Vogt-小柳-原田病的临床特点和治疗分析

目的探讨Vogt-小柳-原田病(Vogt-Koyanagi-Harada,VKH)的临床特点、治疗和预后等问题。方法连续收集近两年间在我院就诊的VKH患者45例,对其眼部表现、全身症状、荧光素眼底血管造影(fundus fluo-rescein angiography,FFA)和治疗进行回顾性分析。结果45例患者均为双眼发病,男女比例是1:1.4,平均年龄39.3岁。发病前有前驱症状者37例(82.2%),主要为头痛。就诊时有眼外症状和体征者39例(86.7%),包括中枢神经系统异常、听力障碍、白发脱发和白癜风。发病后2周内就诊者11例,表现为双眼脉络膜炎、视盘及视网膜水肿;发病后2周至3个月内就诊者24例,主要表现为非肉芽肿性前葡萄膜炎、后葡萄膜炎和浆液性视网膜脱离;复发患者(病程3个月以上)10例,主要表现为肉芽肿性前葡萄膜炎、晚霞状眼底改变和Dalen-Fuchs结节。FFA检查表现为斑驳状高荧光、视盘染色和多湖样染料积存。所有患者给予大剂量糖皮质激素治疗,疗程为3～18个月。初发组94.3%患者葡萄膜炎完全控制,视力显著提高。10例复发者中炎症完全控制7例(70%),视力有不同程度提高。结论前驱症状、临床病程、眼外表现及FFA等有助于VKH的诊断,早期给予大剂量糖皮质激素治疗,绝大部分患者可控制炎症,改善视力。

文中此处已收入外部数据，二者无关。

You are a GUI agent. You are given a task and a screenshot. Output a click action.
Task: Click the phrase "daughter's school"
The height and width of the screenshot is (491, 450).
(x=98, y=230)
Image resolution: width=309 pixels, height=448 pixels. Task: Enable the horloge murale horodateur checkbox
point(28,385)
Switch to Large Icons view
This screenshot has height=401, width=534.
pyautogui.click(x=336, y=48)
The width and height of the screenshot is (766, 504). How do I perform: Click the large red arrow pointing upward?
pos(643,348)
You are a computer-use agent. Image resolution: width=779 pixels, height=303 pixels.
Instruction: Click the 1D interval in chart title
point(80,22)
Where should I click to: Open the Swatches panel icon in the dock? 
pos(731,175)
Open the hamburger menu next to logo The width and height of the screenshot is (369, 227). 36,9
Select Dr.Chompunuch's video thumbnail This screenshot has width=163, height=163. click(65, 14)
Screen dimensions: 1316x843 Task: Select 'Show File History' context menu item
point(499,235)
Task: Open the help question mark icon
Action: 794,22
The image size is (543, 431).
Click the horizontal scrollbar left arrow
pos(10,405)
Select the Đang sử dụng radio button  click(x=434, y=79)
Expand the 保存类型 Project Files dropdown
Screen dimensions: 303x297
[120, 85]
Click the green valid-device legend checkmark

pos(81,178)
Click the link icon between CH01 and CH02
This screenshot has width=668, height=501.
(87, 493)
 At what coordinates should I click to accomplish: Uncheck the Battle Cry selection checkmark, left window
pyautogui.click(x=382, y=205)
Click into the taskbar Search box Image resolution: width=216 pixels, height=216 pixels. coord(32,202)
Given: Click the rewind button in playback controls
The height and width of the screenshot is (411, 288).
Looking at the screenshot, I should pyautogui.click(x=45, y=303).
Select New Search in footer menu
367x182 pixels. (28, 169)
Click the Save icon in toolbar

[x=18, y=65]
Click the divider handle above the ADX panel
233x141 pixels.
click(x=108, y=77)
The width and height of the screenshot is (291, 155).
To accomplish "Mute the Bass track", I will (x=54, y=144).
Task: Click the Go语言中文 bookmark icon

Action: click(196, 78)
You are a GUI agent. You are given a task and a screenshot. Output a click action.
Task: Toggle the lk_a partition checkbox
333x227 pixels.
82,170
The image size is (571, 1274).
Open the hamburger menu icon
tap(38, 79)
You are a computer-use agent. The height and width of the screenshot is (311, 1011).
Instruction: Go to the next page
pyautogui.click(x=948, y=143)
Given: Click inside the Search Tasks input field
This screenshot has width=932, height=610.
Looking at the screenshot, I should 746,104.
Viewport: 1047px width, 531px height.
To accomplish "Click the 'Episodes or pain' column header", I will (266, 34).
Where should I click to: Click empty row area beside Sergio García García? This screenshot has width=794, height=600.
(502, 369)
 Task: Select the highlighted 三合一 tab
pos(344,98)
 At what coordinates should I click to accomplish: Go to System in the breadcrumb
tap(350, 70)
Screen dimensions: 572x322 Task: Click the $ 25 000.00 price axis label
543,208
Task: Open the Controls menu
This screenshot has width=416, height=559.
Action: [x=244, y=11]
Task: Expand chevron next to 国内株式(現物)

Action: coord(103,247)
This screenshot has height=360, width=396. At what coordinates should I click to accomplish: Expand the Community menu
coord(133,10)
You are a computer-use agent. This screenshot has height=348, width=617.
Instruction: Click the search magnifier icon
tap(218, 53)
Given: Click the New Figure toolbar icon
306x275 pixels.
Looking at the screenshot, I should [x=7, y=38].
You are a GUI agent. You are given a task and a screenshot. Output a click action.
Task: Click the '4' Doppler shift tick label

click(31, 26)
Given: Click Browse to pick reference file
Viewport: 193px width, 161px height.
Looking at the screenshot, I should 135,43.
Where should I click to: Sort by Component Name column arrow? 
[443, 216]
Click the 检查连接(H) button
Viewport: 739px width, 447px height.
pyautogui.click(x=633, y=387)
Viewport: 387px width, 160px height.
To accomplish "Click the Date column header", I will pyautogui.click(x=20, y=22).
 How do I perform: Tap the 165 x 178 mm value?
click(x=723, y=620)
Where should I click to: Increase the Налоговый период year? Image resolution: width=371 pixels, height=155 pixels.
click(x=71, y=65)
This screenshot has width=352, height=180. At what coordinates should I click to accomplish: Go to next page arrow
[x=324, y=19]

Clinical manifestations and treatment of Vogt-Koyanagi-Harada disease

Objective To investigate the clinical features, treatment and prognosis of Vogt-Koyanagi-Harada (VKH) disease. Methods The data of 45 patients with VKH disease in Tianjin Eye Hospital from June 2004 to June 2006 were analyzed retrospectively. Patients were carefully examined with ocular presentation, systemic symptom and fundus fluorescein angiography (FFA). Results Simultaneous involvement of both eyes occurred in all of these patients. The ratio of male to female was 1:1.4. The mean age was 39.3. There were 37 patients(82.2%) with prodrome, and the headache was the most common. Extraocular manifestations were noted in 86.7% of the patients, including neurologic symptoms, auditory problems, poliosis, alopecia and vitiligo. Choroiditis, papilledema and edema of the retina were noted in 11 patients within 2 weeks of disease onset. Non-granulomatous anterior uveitis, posterior uveitis and exudative retinal detachment were noted in 24 patients from 2 weeks to 3 months of disease onset. Granulomatous anterior uveitis, "sunset glow" fundus and Dalen-Fuchs nodules were noted in 10 recurrent patients over 3 months of disease onset. The typical findings of FFA were irregular punctate hyperfluorescent dots, disc leakage and multiple hyperfluorescent pool in the subretina. All patients were treated with high-dose corticosteroids for 3~18 months. Uveitis was completely controlled in 94.3% of the patients with first attack, and all of these patients showed improved vision after treatment. Uveitis was completely controlled in 70% of the patients with recurrent episodes, and vision improved differently. Conclusion Prodrome, clinical course, extraocular manifestations and FFA are helpful to the diagnosis of VKH disease. Early and aggressive systemic treatment with corticosteroids has greatly improved the visual outcome in VKH patients.